You can also input an individual-based RampID and get back any household-based RampID that might be associated with that individual.
You can access LiveRamp Identity Resolution within the AWS Marketplace, meaning identity resolution can be performed within AWS. For more information on LiveRamp Identity in ADX, see “LiveRamp Identity in the ADX Marketplace”.
This service leverages LiveRamp’s Known Identity Graph, connecting fragmented consumer touchpoints to a person or household-based view.
The following identifiers can be resolved:
Names
Postal addresses
Email addresses
Phone numbers
Hashed email addresses
Based on the limit you set in the metadata table, you can either receive one Known ID per row (LiveRamp’s recommendation for the “best” ID) or up to ten Known IDs per row.
Overall Steps
Before you can perform identity resolution, you must perform the steps to enable LiveRamp Identity in the ADX Marketplace. For information on performing these steps, see “LiveRamp Identity in the ADX Marketplace”.
After you’ve performed the steps to enable LiveRamp Identity in ADX, perform the following steps to perform identity resolution:
Note
To avoid errors, you might want to verify that your setup has been performed correctly before performing the operation. For more information, see the "Checklist to Verify Your Setup for LiveRamp Identity in ADX" section below.
Format the appropriate input data file(s) and load them into your AWS S3 input location.
Initiate identity resolution by calling the LiveRamp Workflows API endpoint.
Initiate output file delivery by calling the LiveRamp Polling API endpoint.
After you initiate file delivery, LiveRamp delivers the resolved output file(s) to the specified S3 output location and associated usage metrics are reported to AWS for billing.

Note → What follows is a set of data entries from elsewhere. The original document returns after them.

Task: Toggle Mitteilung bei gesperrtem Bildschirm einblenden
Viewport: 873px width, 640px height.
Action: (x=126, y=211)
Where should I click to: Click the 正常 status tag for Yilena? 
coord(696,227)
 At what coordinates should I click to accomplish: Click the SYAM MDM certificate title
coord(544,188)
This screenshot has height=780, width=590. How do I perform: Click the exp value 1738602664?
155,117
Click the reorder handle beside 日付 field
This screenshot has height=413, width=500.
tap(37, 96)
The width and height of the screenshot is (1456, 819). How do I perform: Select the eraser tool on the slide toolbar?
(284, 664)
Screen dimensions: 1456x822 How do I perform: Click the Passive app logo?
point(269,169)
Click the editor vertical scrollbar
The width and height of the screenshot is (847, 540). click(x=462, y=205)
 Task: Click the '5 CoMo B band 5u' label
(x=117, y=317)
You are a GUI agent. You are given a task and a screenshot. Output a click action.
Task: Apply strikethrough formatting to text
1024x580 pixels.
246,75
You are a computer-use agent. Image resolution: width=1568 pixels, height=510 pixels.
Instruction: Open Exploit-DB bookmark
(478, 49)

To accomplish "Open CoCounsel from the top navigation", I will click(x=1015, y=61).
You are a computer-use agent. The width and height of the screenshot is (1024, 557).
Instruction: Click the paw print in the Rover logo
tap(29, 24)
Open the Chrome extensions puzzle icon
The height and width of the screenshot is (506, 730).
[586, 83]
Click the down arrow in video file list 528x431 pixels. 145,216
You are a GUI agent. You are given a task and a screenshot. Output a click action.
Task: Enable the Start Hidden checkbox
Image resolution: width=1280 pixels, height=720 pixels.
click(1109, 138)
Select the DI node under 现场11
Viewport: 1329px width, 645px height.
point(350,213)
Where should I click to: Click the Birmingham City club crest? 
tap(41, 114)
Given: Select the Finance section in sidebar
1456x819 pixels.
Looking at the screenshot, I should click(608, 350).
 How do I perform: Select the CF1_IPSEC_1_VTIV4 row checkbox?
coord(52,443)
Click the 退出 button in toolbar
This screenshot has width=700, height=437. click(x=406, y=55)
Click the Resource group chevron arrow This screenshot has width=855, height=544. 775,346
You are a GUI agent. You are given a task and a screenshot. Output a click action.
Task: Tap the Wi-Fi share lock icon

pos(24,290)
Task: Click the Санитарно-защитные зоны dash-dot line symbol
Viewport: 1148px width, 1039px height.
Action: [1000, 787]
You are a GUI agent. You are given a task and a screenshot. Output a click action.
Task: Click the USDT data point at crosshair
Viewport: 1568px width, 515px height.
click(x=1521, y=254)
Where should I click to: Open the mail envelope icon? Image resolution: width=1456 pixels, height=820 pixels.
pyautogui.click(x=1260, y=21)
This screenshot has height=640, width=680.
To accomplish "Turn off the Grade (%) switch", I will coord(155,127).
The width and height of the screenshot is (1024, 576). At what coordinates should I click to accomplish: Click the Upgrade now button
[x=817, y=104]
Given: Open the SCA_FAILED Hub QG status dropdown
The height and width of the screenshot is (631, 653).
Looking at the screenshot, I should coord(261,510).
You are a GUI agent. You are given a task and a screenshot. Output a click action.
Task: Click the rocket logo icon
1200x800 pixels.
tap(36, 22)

See the sections below for more information on performing these steps.
Checklist to Verify Your Setup for LiveRamp Identity in ADX
To avoid errors, use the checklists in the sections below to verify that all the necessary native app setup steps have been successfully performed before executing an operation.
AWS Region Alignment
Region in Contract: Confirm that the AWS region you provided to LiveRamp during contract execution is consistent with your actual AWS services.
AWS CLI Region Check: Run
aws configure get regionto verify the AWS region for the IAM user or profile you're using.
Note
The ADX offer will be made and accepted in US-East-2, and API calls will be made from US-East-2.
The region you provide for your contract is where your buckets need to be. As long as your buckets are in US-East-1, your job (compute at LiveRamp's end for your job) will run in US-East-1 and will not incur cross-region data transfer costs. For bucket regions other than US-East-1 and US-West-2, you need
cross regionto be true in your incoming request, and it will run in US-East-1.
IAM User and Permissioning
IAM User for ADX: Confirm that there is an IAM user configured specifically for ADX operations.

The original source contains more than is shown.